- App icon
- Developer: Chris DeLeon
- Publisher: ngmoco
- Platform: iOS
- Release: October 17, 2008
- Genre: Action

= Topple =

2008 video game

Topple is a game by American developer Chris DeLeon and published by ngmoco for the iOS platform. It is available for download on the iPhone and iPod Touch on the App Store or iTunes. A sequel entitled Topple 2 was released on March 8, 2009.

==Gameplay==
In Topple players have to complete levels by stacking differently shaped blocks vertically to reach a set height. Players can use their finger to stack blocks by dragging them. Players can also rotate blocks by placing 2 fingers on the screen and rotating, while dragging a block. The tower can be kept upright by tilting the device in the opposite direction from the direction the tower is leaning in. Players lose a level when 4 blocks fall off the side of the screen. There are 9 levels to complete and players are rewarded stars for reaching the bonus height, time and target score. There is also an expert mode, training, free play and space mode. There is also an option to challenge friends via email and also in game achievements.

==Reception==
===Topple 2===
PocketGamer gave the game 7/10, writing "A renovation that brings inventive new challenges and features, while preserving the tough gameplay foundation of the original". SlideToPlay gave it 3 out of 4, writing "Topple 2 brings enough new stuff to the table to be worth the buy." 148Apps gave it 4.5 stars, commenting "There's not much to complain about with Topple 2. Ngmoco:) should be commended for taking such a simple premise and enhancing it in unexpected ways to enrich the experience. I'm not sure how often I will come back to the game after completing the first run (I'm not much of an achievement nut), but the multiplayer addition should make it a worthwhile addiction to return to for a quick game with friends. If you liked the original, you should buy Topple 2 without hesitation".

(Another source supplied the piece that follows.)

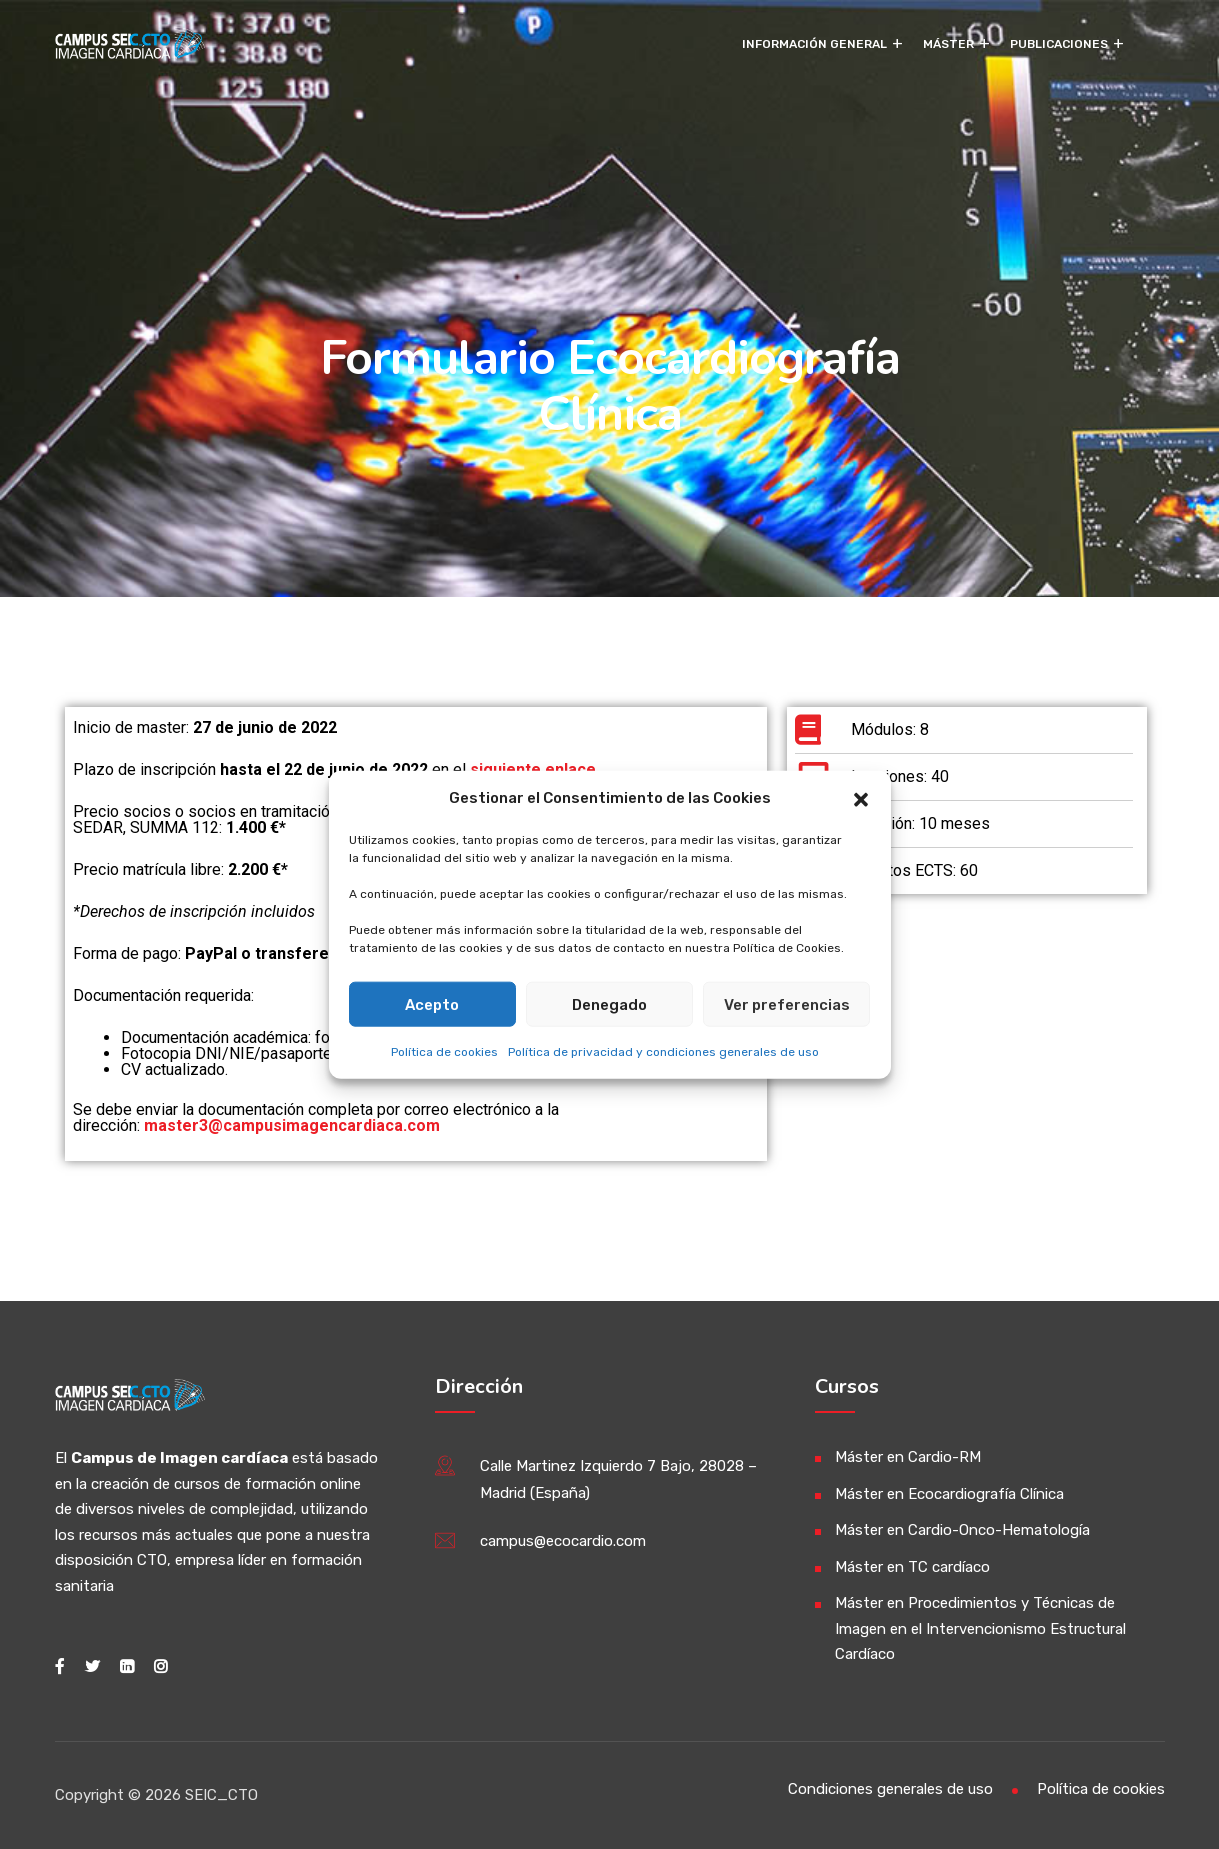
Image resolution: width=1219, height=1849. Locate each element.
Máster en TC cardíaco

TouchArcade wrote "If you appreciated Topple, picking up Topple 2 at $2.99 is a no-brainer. The sharp difficulty curve and multiple game modes should keep fans of the original busy for quite a while. A basic achievements system, combined with being awarded stars for completing levels and beating various score thresholds, should provide a decent amount of replay value. If you're new to the series, pick up the first one for free [App Store] before making the plunge to Topple 2. As stated previously, if you can't make it through the few levels which make up the original, you're not going to make it very far in the sequel."